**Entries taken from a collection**
- Opening Delimiter -
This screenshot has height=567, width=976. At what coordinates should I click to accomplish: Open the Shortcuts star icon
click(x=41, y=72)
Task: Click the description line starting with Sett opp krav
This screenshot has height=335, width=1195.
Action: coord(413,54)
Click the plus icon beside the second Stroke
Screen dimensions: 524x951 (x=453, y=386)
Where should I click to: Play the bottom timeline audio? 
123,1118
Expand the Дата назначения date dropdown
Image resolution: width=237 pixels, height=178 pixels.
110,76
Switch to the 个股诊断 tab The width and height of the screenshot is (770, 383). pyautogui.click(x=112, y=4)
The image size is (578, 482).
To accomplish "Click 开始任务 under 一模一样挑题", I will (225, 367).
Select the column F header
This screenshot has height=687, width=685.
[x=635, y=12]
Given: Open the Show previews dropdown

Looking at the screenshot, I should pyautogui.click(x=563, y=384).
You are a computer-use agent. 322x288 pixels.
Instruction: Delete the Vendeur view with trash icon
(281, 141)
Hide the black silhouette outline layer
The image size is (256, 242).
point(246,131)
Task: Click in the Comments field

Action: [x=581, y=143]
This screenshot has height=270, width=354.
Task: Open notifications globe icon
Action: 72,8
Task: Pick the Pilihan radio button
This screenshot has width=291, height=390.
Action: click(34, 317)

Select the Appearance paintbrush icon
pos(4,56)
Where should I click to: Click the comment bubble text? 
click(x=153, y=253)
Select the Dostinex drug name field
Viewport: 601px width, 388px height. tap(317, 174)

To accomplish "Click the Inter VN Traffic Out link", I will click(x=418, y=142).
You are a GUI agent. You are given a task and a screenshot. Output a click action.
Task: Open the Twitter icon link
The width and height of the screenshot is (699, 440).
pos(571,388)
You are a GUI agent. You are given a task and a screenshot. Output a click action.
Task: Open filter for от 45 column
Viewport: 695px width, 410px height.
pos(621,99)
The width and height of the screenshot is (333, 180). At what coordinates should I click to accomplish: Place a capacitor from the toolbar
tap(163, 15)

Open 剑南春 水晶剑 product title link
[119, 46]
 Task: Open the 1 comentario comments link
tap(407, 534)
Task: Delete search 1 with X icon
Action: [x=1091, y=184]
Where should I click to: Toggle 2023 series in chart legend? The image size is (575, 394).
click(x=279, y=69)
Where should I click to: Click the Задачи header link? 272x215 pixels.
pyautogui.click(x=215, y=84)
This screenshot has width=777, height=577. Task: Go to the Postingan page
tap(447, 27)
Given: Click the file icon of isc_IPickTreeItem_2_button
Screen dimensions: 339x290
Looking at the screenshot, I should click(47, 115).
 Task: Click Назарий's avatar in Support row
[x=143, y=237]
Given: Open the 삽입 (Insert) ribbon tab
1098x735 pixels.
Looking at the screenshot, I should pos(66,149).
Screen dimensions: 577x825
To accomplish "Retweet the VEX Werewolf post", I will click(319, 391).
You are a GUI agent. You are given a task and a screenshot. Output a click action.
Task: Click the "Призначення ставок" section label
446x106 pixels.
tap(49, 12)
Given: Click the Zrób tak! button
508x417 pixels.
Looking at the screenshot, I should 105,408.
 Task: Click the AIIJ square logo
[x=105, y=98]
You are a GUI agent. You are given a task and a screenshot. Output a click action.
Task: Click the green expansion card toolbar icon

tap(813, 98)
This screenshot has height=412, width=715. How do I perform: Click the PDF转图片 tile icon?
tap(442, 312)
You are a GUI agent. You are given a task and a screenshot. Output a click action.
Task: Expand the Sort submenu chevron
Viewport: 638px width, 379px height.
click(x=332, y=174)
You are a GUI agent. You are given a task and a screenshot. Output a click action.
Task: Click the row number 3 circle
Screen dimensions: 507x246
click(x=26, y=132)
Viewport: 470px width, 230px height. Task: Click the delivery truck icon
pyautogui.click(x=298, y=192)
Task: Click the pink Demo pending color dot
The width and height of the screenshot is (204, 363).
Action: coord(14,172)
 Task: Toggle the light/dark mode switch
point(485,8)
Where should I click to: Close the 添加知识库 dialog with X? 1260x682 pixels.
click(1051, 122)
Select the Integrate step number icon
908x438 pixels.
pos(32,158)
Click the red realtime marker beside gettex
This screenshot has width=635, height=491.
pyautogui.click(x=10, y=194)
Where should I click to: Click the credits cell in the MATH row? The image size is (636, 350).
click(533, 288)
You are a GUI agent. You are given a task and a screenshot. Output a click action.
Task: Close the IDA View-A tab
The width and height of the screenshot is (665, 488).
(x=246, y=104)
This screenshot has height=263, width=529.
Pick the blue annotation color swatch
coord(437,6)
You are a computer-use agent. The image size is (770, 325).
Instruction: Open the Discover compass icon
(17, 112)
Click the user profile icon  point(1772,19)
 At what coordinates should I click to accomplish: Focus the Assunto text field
- Closing Delimiter -
**What to work on**
Output the entries above exactly, please, with nothing dropped.

**Result for this task**
This screenshot has height=567, width=976. At what coordinates should I click to accomplish: Open the Shortcuts star icon
click(x=41, y=72)
Task: Click the description line starting with Sett opp krav
This screenshot has height=335, width=1195.
Action: coord(413,54)
Click the plus icon beside the second Stroke
Screen dimensions: 524x951 (x=453, y=386)
Where should I click to: Play the bottom timeline audio? 
123,1118
Expand the Дата назначения date dropdown
Image resolution: width=237 pixels, height=178 pixels.
110,76
Switch to the 个股诊断 tab The width and height of the screenshot is (770, 383). pyautogui.click(x=112, y=4)
The image size is (578, 482).
To accomplish "Click 开始任务 under 一模一样挑题", I will (225, 367).
Select the column F header
This screenshot has height=687, width=685.
[x=635, y=12]
Given: Open the Show previews dropdown

Looking at the screenshot, I should pyautogui.click(x=563, y=384).
You are a computer-use agent. 322x288 pixels.
Instruction: Delete the Vendeur view with trash icon
(281, 141)
Hide the black silhouette outline layer
The image size is (256, 242).
point(246,131)
Task: Click in the Comments field

Action: [x=581, y=143]
This screenshot has height=270, width=354.
Task: Open notifications globe icon
Action: 72,8
Task: Pick the Pilihan radio button
This screenshot has width=291, height=390.
Action: click(34, 317)

Select the Appearance paintbrush icon
pos(4,56)
Where should I click to: Click the comment bubble text? 
click(x=153, y=253)
Select the Dostinex drug name field
Viewport: 601px width, 388px height. tap(317, 174)

To accomplish "Click the Inter VN Traffic Out link", I will click(x=418, y=142).
You are a GUI agent. You are given a task and a screenshot. Output a click action.
Task: Open the Twitter icon link
The width and height of the screenshot is (699, 440).
pos(571,388)
You are a GUI agent. You are given a task and a screenshot. Output a click action.
Task: Open filter for от 45 column
Viewport: 695px width, 410px height.
pos(621,99)
The width and height of the screenshot is (333, 180). At what coordinates should I click to accomplish: Place a capacitor from the toolbar
tap(163, 15)

Open 剑南春 水晶剑 product title link
[119, 46]
 Task: Open the 1 comentario comments link
tap(407, 534)
Task: Delete search 1 with X icon
Action: [x=1091, y=184]
Where should I click to: Toggle 2023 series in chart legend? The image size is (575, 394).
click(x=279, y=69)
Where should I click to: Click the Задачи header link? 272x215 pixels.
pyautogui.click(x=215, y=84)
This screenshot has width=777, height=577. Task: Go to the Postingan page
tap(447, 27)
Given: Click the file icon of isc_IPickTreeItem_2_button
Screen dimensions: 339x290
Looking at the screenshot, I should click(47, 115).
 Task: Click Назарий's avatar in Support row
[x=143, y=237]
Given: Open the 삽입 (Insert) ribbon tab
1098x735 pixels.
Looking at the screenshot, I should pos(66,149).
Screen dimensions: 577x825
To accomplish "Retweet the VEX Werewolf post", I will click(319, 391).
You are a GUI agent. You are given a task and a screenshot. Output a click action.
Task: Click the "Призначення ставок" section label
446x106 pixels.
tap(49, 12)
Given: Click the Zrób tak! button
508x417 pixels.
Looking at the screenshot, I should 105,408.
 Task: Click the AIIJ square logo
[x=105, y=98]
You are a GUI agent. You are given a task and a screenshot. Output a click action.
Task: Click the green expansion card toolbar icon

tap(813, 98)
This screenshot has height=412, width=715. How do I perform: Click the PDF转图片 tile icon?
tap(442, 312)
You are a GUI agent. You are given a task and a screenshot. Output a click action.
Task: Expand the Sort submenu chevron
Viewport: 638px width, 379px height.
click(x=332, y=174)
You are a GUI agent. You are given a task and a screenshot. Output a click action.
Task: Click the row number 3 circle
Screen dimensions: 507x246
click(x=26, y=132)
Viewport: 470px width, 230px height. Task: Click the delivery truck icon
pyautogui.click(x=298, y=192)
Task: Click the pink Demo pending color dot
The width and height of the screenshot is (204, 363).
Action: coord(14,172)
 Task: Toggle the light/dark mode switch
point(485,8)
Where should I click to: Close the 添加知识库 dialog with X? 1260x682 pixels.
click(1051, 122)
Select the Integrate step number icon
908x438 pixels.
pos(32,158)
Click the red realtime marker beside gettex
This screenshot has width=635, height=491.
pyautogui.click(x=10, y=194)
Where should I click to: Click the credits cell in the MATH row? The image size is (636, 350).
click(533, 288)
You are a GUI agent. You are given a task and a screenshot. Output a click action.
Task: Close the IDA View-A tab
The width and height of the screenshot is (665, 488).
(x=246, y=104)
This screenshot has height=263, width=529.
Pick the blue annotation color swatch
coord(437,6)
You are a computer-use agent. The image size is (770, 325).
Instruction: Open the Discover compass icon
(17, 112)
Click the user profile icon  point(1772,19)
 At what coordinates should I click to accomplish: Focus the Assunto text field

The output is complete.